In the process of looking for something else, I ended up rereading this essay I wrote a decade ago, as an open letter to the Augustine panel. I have to confess pleasure at how well it’s held up, and how things are proceeding as I foretold, despite Congress. Note that it also presaged my book, which I wrote a few years later.
[Update a few minutes later]
Heh, I just got to this part; I anticipated and advocated for the new Space Development Agency:
Just as war is too important to be left to the generals, man’s future in space is too important to be left to NASA. After President Reagan proposed the creation of a national missile defense system in 1983, it became clear that the U.S. Air Force was not properly organized or motivated — and so a new agency was created to pursue the president’s vision.

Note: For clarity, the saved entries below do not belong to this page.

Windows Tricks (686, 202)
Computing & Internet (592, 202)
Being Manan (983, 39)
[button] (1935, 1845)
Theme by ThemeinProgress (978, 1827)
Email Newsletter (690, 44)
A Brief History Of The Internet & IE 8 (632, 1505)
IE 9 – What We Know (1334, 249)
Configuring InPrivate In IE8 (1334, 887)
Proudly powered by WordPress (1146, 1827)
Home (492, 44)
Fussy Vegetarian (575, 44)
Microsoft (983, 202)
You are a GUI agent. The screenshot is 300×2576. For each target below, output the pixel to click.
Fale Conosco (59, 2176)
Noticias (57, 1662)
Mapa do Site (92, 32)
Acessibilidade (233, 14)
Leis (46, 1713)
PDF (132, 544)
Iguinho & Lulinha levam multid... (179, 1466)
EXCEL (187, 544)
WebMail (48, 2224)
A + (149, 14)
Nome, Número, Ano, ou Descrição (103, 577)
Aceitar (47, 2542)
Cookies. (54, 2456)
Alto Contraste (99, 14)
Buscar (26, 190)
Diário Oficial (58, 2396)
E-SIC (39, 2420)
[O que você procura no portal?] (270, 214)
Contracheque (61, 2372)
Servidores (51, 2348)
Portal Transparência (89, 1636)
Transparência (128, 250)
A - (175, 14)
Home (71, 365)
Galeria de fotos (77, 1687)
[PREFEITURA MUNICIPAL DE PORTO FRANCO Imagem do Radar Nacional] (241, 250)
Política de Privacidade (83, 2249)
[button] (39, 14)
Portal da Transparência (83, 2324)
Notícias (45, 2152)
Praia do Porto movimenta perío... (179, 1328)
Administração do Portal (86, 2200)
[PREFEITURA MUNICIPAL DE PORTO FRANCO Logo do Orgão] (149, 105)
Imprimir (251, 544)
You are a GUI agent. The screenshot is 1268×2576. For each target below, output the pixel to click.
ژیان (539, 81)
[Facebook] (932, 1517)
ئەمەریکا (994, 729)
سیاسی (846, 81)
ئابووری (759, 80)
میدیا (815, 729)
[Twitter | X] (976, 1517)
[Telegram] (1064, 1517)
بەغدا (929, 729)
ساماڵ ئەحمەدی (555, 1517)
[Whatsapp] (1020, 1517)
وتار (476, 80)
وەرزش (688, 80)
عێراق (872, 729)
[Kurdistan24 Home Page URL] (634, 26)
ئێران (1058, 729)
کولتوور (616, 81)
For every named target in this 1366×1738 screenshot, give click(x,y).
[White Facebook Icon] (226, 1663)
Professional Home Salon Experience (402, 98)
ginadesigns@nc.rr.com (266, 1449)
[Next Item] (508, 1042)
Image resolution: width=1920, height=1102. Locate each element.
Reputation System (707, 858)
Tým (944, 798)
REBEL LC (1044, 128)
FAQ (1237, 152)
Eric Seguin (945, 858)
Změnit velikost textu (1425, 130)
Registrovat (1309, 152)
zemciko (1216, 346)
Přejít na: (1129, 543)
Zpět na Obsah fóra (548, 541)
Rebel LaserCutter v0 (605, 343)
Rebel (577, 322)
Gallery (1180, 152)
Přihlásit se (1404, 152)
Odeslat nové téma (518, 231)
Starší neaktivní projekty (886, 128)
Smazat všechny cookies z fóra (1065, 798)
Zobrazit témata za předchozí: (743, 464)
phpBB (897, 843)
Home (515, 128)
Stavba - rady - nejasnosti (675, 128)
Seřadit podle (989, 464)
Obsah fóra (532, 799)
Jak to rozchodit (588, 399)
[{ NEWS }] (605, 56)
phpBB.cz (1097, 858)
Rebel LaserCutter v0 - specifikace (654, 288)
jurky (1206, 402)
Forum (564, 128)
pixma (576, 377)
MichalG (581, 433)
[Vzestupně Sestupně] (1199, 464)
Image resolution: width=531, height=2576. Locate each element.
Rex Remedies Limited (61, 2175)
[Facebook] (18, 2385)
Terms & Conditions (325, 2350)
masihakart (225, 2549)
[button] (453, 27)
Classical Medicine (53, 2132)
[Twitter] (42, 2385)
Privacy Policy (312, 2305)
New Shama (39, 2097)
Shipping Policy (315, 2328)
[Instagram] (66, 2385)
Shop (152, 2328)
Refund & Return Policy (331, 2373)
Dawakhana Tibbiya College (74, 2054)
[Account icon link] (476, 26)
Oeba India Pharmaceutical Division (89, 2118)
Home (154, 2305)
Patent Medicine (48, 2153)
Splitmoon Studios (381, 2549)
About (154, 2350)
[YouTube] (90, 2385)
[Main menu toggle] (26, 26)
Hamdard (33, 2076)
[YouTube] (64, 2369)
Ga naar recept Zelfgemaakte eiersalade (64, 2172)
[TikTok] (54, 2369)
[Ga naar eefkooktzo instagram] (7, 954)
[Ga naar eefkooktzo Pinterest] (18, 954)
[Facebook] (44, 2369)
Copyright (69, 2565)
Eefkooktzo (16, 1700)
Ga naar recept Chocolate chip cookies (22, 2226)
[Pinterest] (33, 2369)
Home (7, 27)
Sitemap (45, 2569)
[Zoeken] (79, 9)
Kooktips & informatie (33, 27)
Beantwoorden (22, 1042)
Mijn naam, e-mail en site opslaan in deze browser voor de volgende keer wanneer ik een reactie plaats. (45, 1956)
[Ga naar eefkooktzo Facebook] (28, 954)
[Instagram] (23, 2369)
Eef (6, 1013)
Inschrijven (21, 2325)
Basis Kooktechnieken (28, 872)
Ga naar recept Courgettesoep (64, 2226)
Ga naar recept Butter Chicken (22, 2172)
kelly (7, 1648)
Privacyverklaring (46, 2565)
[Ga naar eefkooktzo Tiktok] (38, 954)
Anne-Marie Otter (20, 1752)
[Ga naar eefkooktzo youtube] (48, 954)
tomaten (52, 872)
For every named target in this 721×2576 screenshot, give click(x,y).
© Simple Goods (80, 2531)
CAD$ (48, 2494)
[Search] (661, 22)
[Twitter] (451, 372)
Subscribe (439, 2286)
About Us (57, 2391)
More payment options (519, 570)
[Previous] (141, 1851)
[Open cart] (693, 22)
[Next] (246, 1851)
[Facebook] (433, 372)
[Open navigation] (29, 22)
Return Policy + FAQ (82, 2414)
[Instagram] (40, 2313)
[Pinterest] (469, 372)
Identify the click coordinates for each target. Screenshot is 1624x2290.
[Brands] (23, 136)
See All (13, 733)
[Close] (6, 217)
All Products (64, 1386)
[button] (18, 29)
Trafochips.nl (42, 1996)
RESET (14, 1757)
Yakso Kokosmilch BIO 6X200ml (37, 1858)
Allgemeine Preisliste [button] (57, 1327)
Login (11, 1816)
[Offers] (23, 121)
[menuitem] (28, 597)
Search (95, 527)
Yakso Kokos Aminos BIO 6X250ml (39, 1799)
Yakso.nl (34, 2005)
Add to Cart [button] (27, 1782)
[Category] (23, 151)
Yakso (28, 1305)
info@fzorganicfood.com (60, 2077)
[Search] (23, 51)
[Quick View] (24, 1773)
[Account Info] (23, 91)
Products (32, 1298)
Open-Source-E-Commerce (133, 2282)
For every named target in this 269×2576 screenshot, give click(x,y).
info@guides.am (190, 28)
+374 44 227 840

The new agency, today called the Missile Defense Agency, was very innovative and made great progress because it could focus on its one goal. Along those lines, the Bush administration might have done well to establish an Office of Space Development (with “exploration” being merely a means to an end) that could draw on other federal resources — not just NASA, but the Departments of Defense and Energy — as well as the private sector.
It’s also ironic, in light of criticism of him in the essay, that Mike Griffin is heading it up.
I don’t know the guy and haven’t followed the minutia of his daily decisions but I have listened to a number of interviews with him that present a different person than what critics have portrayed him as.
As important, it is apparent that one Fred Kennedy will actually head up the SDA. It is that he will report to Mr. Griffin, until the SDA is taken into the Space Force, that I believe Rand is referring to. Then, Griffin’s formal oversight of the SDA will end, as SDA becomes part of the new Service.